Objective: To describe the genotypes, phenotypes, immunophenotypes, and treatments of PAPA syndrome (pyogenic sterile arthritis, pyoderma gangrenosum, and acne), a rare autoinflammatory disease, in 5 patients.

Methods: Clinical information was gathered from medical records and through interviews with 5 patients from 4 kindreds. PSTPIP1 (CD2BP1) exon 10 and exon 11 sequencing was performed in each patient. Neutrophil granule content and cytokine levels were determined in plasma and stimulated peripheral blood mononuclear cells (PBMCs) from patients and controls.

Results: We identified 2 previously described PAPA syndrome-associated PSTPIP1 mutations, A230T and E250Q, and a novel change, E250K. Disease penetrance was incomplete, with variable expressivity. The cutaneous manifestations included pathergy, cystic acne, and pyoderma gangrenosum. Interleukin-1β (IL-1β) and circulating neutrophil granule enzyme levels were markedly elevated in patients compared to those in controls. PBMC stimulation studies demonstrated impaired production of IL-10 and enhanced production of granulocyte-macrophage colony-stimulating factor. Good resolution of pyoderma gangrenosum was achieved in 3 patients with tumor necrosis factor α (TNFα) blockade treatment.

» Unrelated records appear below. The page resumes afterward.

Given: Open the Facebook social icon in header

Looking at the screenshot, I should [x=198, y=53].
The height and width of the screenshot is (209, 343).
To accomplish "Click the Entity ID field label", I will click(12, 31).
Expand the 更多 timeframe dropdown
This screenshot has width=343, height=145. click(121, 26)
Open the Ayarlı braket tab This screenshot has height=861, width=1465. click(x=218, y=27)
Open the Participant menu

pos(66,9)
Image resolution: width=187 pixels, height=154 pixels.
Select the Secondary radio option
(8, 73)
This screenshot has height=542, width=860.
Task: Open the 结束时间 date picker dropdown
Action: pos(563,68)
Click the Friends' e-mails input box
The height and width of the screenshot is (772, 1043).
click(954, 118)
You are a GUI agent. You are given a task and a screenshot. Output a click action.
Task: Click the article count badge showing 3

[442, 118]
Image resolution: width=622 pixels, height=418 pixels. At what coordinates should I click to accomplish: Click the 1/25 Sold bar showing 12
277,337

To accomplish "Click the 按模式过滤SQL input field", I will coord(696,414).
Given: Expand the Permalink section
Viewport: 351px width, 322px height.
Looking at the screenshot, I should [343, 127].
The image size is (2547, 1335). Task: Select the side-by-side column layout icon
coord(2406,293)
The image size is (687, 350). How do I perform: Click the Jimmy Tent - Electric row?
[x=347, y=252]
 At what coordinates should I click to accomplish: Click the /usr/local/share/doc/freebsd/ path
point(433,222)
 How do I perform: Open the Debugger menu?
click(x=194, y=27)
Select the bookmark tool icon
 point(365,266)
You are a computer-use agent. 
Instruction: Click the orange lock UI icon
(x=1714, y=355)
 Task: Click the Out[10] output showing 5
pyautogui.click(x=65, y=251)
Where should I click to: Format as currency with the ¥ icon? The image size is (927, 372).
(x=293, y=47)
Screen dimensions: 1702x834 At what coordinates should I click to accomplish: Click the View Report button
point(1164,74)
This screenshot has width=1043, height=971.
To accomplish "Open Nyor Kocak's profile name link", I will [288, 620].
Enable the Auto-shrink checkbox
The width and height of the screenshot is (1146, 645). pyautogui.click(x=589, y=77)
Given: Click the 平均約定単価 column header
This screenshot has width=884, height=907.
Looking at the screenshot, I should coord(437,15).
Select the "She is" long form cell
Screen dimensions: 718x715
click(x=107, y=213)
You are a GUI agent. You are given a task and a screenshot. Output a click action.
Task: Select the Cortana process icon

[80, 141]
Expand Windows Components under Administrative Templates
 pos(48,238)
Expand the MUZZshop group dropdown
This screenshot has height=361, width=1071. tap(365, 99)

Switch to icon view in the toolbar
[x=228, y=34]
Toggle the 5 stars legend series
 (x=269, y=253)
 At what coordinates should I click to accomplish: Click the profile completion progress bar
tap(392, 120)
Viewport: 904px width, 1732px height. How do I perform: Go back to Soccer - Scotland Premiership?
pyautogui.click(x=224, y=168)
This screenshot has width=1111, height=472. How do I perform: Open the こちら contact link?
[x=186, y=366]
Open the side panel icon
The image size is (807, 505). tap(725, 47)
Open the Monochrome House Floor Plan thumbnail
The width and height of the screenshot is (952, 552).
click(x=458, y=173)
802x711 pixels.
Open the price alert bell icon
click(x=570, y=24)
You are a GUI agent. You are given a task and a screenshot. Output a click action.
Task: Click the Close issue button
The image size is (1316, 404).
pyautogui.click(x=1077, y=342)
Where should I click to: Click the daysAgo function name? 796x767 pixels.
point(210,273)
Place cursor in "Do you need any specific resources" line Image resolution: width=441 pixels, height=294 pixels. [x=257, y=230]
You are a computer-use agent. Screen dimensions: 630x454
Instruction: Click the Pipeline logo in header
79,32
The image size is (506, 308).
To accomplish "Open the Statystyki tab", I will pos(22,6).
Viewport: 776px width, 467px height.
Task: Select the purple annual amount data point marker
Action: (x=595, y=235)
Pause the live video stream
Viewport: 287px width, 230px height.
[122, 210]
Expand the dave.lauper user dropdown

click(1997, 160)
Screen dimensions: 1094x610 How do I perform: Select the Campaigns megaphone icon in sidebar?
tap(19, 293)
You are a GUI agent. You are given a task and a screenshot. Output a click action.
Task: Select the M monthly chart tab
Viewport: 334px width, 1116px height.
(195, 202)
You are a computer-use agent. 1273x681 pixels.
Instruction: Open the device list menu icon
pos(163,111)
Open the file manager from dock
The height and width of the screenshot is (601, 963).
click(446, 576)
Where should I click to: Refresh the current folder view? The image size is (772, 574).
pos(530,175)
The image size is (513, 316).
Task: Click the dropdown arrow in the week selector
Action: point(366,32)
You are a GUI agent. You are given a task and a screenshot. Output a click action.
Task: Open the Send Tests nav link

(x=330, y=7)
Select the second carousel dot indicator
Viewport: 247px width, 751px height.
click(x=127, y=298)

Conclusion: This analysis of 5 patients demonstrates that mutations in PSTPIP1 are incompletely penetrant and variably expressed in the PAPA syndrome. Neutrophil granule proteins are markedly elevated ex vivo and in the plasma, and elevated levels might be compatible with a diagnosis of PAPA syndrome. TNFα blockade appears to be effective in treating the cutaneous manifestations of PAPA syndrome.

Figure 1

A, Pedigree of the family of Patients 3 and 4. Black symbols = positive for a mutation; white symbols = negative for a mutation. B, Pyoderma gangrenosum of the right forearm in Patient 3 before treatment (a) and after 15-month treatment with adalimumab (b).

Figure 2

Plasma levels of neutrophil granule enzymes and acute phase reactants in patients with PAPA syndrome (pyogenic sterile arthritis, pyoderma gangrenosum, and acne) and control subjects. Data from 59 control subjects are shown as box plots. Each box represents the 25th and 75th percentiles, and lines inside the boxes represent the median. Whiskers represent the minimum and maximum values. Circles represent values in patients 1, 2, and 5. Samples were drawn once for each control subject and each patient. Levels of all analytes were significantly elevated in the patients. CRP = C-reactive protein; LBP = lipopolysaccharide binding protein; MMP-9 = matrix metalloproteinase 9 (neutrophil gelatinase); MPO = myeloperoxidase; HNP = human neutrophil α-defensins. *** = P < 0.005.